Esta visión religiosa que va más allá de la religión y deja de lado la evangelización (como el mercado de alguna manera supera a la misma economía) tiene su centro en una visión globalizante de la teología y de los principios que animan la fe. Desde hace un tiempo, la visión teológica católica, abrazada por muchos que tienen una posición de liderazgo, ha tratado primero superar los límites entre la revelación divina y el pensamiento especulativo y después entre la doctrina y la pastoral. Se trata de una verdadera intrusión del hombre y de su pensamiento subjetivo en la estructura dogmática de la Iglesia, justificado con un enfoque definido como “pastoral”. Se advierte, sin embargo, un uso de la pastoral que se asemeja mucho al de la tecnología, verdadero motor de la globalización económica y de hecho su objetivo, y moviendo los engranajes detrás de escena. Con un enfoque más pastoral, se permitió reescribir las normas del proceso canónico de nulidad matrimonial, dar la comunión a los divorciados, transformar la Iglesia en un lugar de diálogo con reiterados sínodos que se parecían más a un Parlamento que a una asamblea eclesial y eclesiológica. La lista continúa. El riesgo es que la Iglesia se ponga a remolque de la sociedad globalizada y, más que evangelizar la globalización, obteniendo ventajas significativas para difundir el Evangelio, elabore las reglas técnicas que, sin embargo, no salvan. Basta pues un virus, el veneno de un solo pecado, para manifestar la debilidad.
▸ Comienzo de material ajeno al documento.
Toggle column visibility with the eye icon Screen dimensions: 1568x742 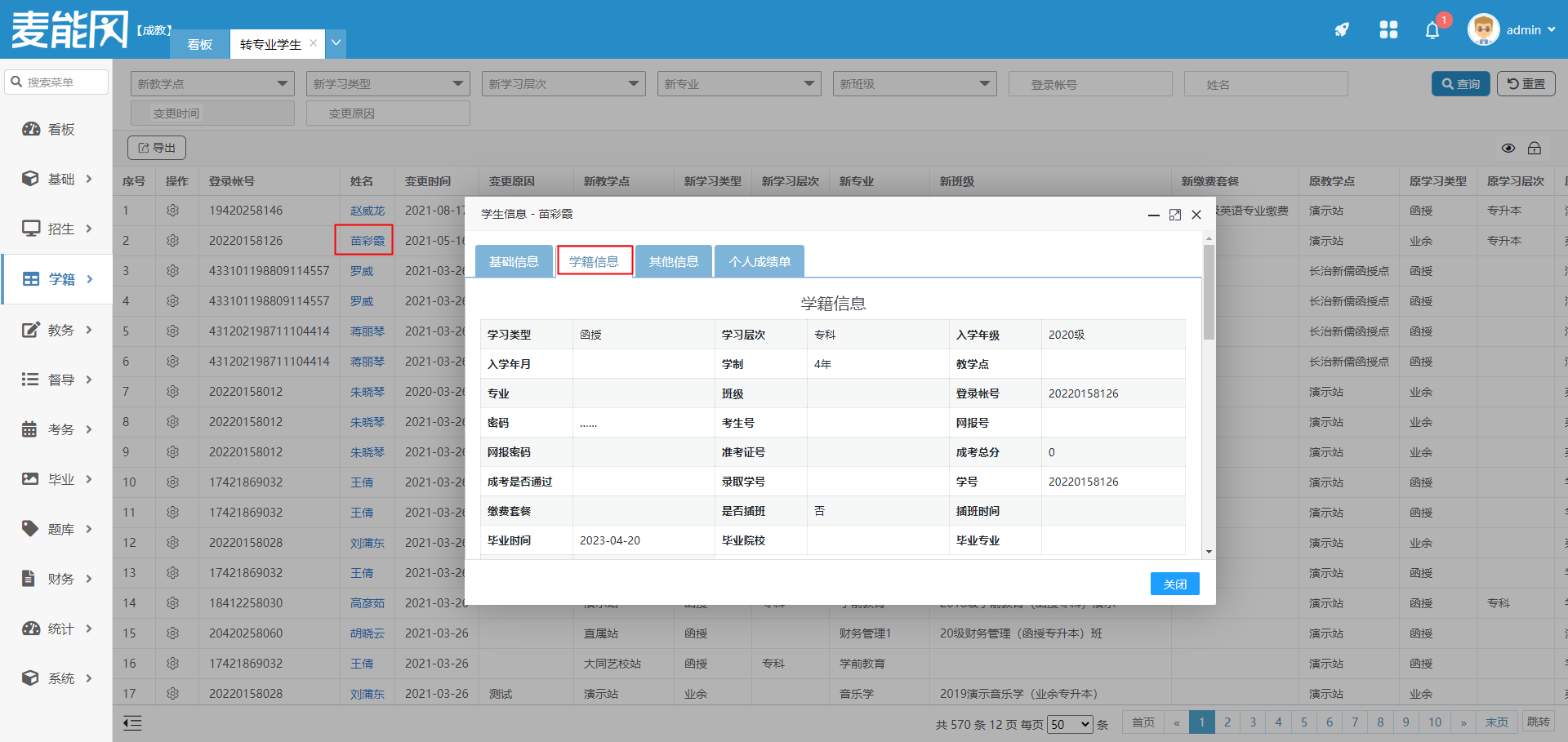[x=1508, y=149]
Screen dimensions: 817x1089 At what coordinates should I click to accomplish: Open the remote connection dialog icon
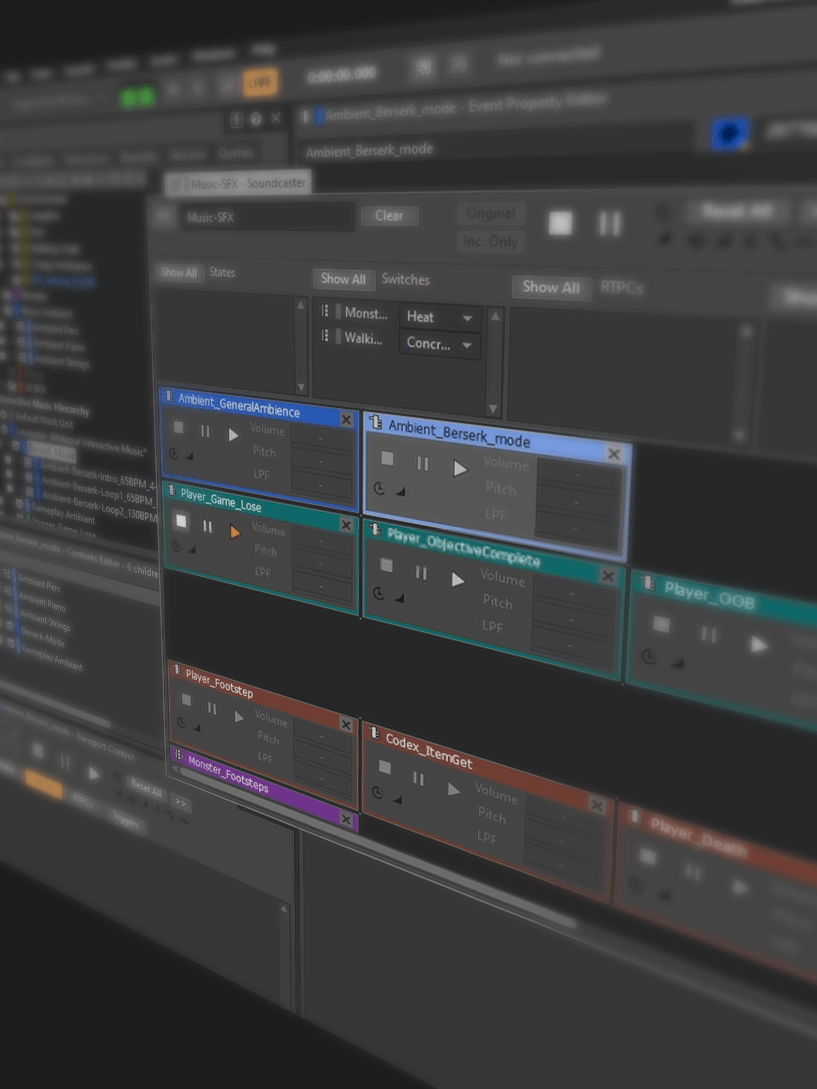423,66
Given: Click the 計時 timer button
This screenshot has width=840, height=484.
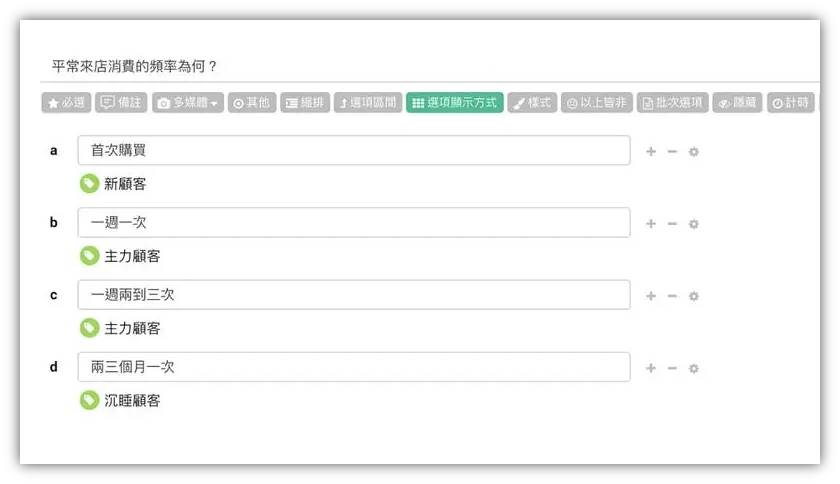Looking at the screenshot, I should pos(791,102).
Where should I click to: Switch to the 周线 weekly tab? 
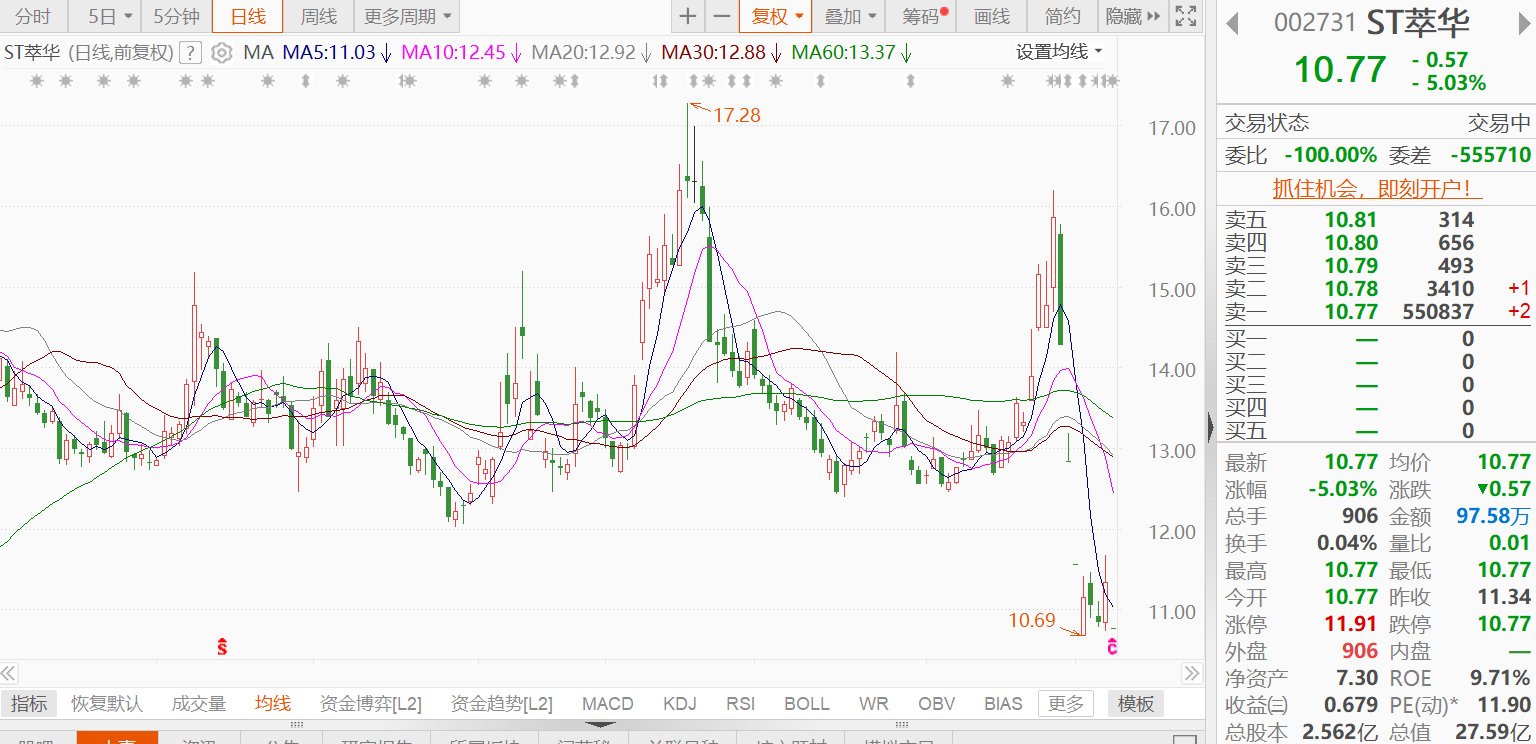click(317, 17)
La sociedad nunca será la misma después del Coronavirus. Con toda probabilidad habrá un giro aún más independiente en Europa. Lo que le sucederá a la Iglesia no es fácil de predecir. En esencia se trata de abandonar una visión ideológica, justificada con mucha fe y teología, que los defensores de la sociedad libre e igualitaria habían ideado allá por 1968. Pero comenzó en 1989, cuando desde los escombros del Comunismo se erguía victorioso el marxismo convirtiéndose en globalista, exportando a los lugares donde había fracasado, no más lemas como «trabajadores de todo el mundo unidos», sino «derechos para todos» y a toda costa. Así, la utopía comunista se realizaba a nivel individual y ya no colectivo y encontró su campo fértil en las sociedades de consumo y de los deseos. El diálogo con este neocapitalismo individualista nos encontró hasta ahora desprevenidos, cuando no nos ha incluso seducido. ¿Será así también en el post-Coronavirus? Mucho dependerá de una lectura sabia y humilde de este momento.